Records to process

- - - -

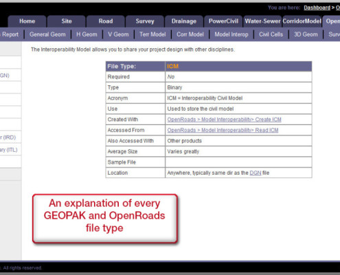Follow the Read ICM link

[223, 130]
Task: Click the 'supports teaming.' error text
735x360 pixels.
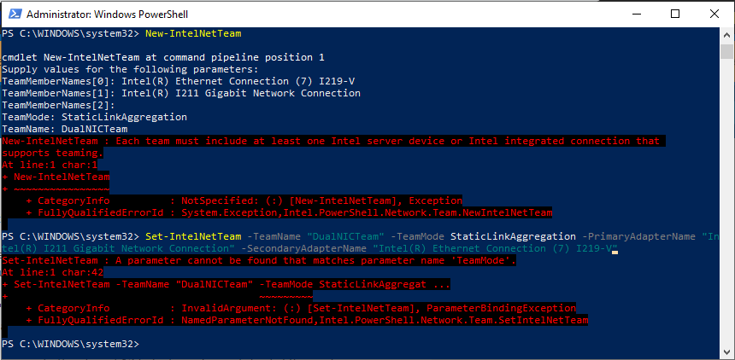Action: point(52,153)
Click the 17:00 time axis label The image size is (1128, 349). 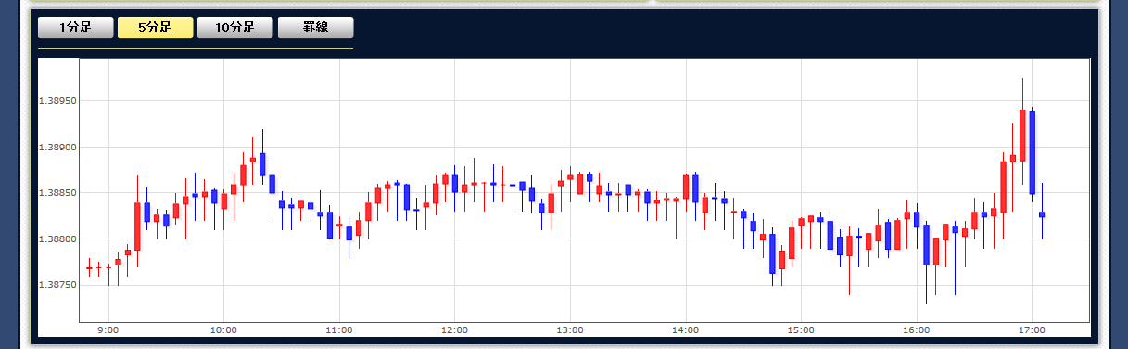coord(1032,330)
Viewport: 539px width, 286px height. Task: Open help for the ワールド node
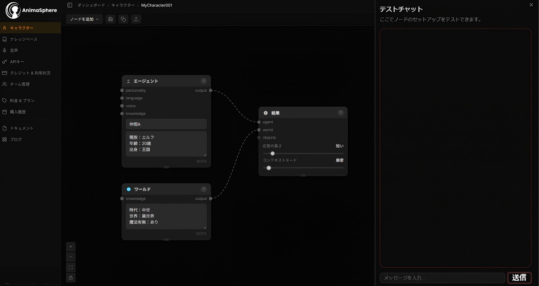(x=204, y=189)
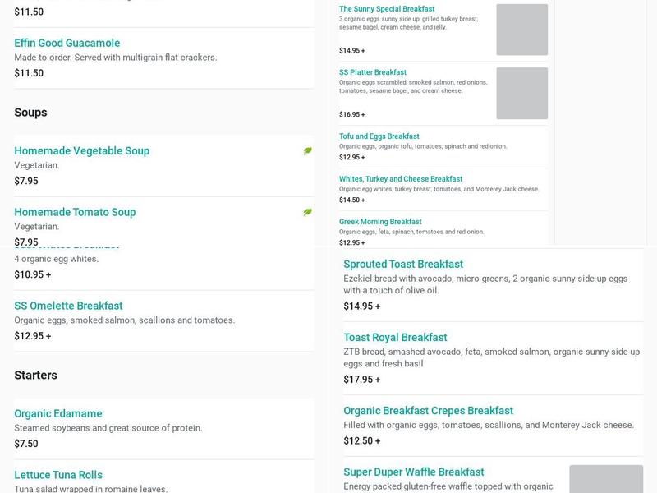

- - - -

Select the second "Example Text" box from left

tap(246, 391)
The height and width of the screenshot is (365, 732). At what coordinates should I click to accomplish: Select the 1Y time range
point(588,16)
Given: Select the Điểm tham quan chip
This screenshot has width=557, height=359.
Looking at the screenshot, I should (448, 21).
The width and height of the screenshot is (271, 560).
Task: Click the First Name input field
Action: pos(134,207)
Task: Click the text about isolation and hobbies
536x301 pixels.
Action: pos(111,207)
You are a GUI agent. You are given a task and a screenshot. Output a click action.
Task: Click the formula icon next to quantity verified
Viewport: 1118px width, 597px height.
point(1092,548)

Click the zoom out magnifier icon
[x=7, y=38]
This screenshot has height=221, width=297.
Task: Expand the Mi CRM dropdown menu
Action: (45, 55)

- - - -

Assignment
After locating the line with "Select the second" above, return that line and every later line through the one with "Given: Select the Điểm tham quan chip", word for word and with nothing else.

Output of the exercise
Select the second "Example Text" box from left

tap(246, 391)
The height and width of the screenshot is (365, 732). At what coordinates should I click to accomplish: Select the 1Y time range
point(588,16)
Given: Select the Điểm tham quan chip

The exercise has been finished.